Problem
Among the entries below, one stretch runs from the line that contains "Réforme du lycée" through the line that contains "[Created with Klaviyo". Repeat that stretch exactly, ends included, and only that.
=====
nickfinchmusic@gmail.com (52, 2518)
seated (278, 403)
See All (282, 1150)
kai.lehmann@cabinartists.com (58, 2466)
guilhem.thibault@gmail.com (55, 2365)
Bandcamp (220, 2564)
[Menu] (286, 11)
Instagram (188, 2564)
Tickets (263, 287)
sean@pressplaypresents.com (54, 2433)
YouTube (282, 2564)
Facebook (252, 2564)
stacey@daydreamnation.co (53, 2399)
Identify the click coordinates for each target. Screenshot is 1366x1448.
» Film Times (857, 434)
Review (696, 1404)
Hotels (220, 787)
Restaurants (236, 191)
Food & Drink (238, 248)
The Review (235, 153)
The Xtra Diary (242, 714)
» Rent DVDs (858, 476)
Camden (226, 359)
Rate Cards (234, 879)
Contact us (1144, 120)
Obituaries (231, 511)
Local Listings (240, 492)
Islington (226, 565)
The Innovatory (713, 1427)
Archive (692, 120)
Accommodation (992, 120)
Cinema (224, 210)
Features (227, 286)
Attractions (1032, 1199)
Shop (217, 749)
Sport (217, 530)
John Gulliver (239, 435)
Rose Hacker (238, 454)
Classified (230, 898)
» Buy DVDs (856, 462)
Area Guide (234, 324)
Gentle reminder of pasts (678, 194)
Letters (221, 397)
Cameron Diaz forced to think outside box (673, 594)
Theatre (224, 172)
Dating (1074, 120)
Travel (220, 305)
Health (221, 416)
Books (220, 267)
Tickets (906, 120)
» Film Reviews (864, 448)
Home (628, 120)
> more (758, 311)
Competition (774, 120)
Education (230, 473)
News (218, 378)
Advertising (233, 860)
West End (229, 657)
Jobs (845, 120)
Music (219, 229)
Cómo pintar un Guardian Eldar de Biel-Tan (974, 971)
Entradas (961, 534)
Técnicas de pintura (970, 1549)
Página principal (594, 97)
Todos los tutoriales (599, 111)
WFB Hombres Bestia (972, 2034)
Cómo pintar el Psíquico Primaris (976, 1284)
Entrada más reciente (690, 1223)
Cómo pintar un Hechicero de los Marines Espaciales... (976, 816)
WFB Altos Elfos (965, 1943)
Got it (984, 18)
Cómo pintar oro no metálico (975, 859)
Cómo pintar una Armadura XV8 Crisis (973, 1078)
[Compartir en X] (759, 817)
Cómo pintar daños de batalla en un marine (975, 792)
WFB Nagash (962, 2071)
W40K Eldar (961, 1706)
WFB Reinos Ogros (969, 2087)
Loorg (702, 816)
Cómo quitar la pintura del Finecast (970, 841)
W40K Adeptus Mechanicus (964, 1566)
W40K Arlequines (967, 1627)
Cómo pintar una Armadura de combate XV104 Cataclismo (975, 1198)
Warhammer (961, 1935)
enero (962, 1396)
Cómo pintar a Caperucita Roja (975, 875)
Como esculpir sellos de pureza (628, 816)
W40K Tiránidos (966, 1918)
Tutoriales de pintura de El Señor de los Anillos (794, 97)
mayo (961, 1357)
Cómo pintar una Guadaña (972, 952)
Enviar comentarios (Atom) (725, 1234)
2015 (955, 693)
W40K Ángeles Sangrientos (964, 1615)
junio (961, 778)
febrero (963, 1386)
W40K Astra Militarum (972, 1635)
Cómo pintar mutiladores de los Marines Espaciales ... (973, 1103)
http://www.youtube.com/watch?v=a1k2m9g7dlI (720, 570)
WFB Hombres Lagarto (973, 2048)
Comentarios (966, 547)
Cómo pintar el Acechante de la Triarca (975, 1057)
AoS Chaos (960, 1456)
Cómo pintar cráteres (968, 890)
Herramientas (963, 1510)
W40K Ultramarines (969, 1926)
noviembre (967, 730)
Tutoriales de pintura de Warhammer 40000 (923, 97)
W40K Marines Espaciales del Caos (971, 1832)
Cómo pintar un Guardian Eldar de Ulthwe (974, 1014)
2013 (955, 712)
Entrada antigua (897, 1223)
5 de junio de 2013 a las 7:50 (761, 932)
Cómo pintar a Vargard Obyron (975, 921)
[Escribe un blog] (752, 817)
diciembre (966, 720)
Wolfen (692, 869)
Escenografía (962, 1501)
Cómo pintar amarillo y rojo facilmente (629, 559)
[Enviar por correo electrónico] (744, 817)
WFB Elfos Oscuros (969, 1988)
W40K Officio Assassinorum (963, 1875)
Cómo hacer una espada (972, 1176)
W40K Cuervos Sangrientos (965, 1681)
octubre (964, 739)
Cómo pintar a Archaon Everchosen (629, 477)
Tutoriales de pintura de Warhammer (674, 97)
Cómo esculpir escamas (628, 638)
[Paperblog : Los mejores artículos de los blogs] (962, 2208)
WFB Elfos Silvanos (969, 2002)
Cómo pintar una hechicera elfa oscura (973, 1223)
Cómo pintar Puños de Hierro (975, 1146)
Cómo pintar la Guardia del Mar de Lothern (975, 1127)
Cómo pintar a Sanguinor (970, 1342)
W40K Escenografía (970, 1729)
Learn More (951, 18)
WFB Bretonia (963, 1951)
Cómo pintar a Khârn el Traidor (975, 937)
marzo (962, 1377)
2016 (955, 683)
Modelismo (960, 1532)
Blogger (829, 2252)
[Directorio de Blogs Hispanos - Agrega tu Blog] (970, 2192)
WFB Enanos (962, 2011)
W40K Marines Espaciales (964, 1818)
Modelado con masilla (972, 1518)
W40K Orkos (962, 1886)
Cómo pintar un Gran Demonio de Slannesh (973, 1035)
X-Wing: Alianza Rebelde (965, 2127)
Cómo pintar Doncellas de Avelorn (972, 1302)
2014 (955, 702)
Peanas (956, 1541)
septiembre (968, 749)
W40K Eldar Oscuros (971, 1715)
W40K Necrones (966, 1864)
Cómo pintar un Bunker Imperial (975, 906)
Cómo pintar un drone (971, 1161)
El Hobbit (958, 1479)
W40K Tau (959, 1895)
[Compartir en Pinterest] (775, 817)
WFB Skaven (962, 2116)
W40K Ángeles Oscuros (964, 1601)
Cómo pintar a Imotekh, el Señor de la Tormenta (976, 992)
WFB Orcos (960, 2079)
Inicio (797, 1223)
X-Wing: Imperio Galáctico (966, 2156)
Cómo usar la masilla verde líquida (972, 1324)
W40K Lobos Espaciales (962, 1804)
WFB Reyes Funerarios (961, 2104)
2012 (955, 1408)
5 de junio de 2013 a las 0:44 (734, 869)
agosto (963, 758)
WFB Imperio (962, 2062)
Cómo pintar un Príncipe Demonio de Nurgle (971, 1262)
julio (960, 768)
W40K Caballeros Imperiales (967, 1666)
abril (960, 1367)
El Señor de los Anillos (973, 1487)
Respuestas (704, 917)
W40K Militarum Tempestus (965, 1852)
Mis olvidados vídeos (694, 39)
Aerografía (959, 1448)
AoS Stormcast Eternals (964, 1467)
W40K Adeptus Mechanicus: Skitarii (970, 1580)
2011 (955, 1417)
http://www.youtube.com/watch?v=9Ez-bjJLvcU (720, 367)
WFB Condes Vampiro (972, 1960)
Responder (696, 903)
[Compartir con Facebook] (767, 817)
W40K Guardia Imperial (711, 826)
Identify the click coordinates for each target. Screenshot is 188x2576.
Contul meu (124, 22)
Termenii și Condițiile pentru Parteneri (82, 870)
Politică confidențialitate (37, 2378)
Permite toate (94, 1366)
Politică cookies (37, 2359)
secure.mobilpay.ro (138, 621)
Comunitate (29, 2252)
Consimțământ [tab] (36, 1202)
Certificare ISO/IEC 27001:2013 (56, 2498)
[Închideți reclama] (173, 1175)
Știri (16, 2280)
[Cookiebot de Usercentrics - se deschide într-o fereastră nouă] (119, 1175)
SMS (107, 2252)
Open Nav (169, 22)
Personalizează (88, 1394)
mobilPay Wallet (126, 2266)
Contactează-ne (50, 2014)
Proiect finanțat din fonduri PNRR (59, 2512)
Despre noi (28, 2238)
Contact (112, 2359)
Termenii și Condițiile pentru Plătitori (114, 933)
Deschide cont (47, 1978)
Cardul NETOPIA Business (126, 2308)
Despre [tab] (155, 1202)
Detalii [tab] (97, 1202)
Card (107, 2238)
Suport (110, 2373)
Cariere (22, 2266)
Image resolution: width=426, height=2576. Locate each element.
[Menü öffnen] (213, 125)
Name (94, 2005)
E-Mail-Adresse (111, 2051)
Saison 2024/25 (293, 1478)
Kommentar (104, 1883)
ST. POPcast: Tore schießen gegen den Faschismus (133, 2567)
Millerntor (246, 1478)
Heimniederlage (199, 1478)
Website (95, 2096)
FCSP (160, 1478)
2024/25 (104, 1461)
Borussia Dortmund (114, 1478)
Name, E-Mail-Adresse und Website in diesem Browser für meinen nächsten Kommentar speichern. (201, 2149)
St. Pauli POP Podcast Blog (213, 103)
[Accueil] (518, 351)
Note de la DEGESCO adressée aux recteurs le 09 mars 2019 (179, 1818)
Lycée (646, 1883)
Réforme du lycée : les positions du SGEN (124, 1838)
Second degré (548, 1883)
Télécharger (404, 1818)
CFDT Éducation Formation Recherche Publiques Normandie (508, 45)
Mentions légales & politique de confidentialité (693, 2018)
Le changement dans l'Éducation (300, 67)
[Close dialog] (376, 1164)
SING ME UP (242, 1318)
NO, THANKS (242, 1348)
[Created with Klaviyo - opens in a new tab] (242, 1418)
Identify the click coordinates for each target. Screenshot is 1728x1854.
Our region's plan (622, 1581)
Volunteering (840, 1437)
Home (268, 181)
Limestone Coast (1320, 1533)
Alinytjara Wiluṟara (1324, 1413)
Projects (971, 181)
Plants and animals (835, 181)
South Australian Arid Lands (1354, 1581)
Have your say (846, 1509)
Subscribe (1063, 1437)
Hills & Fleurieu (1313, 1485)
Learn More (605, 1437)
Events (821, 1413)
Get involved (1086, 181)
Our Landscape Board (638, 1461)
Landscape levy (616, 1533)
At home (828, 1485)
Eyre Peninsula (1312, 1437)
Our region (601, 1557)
=====
Response area
Réforme du lycée : les positions du SGEN (124, 1838)
Second degré (548, 1883)
Télécharger (404, 1818)
CFDT Éducation Formation Recherche Publiques Normandie (508, 45)
Mentions légales & politique de confidentialité (693, 2018)
Le changement dans l'Éducation (300, 67)
[Close dialog] (376, 1164)
SING ME UP (242, 1318)
NO, THANKS (242, 1348)
[Created with Klaviyo - opens in a new tab] (242, 1418)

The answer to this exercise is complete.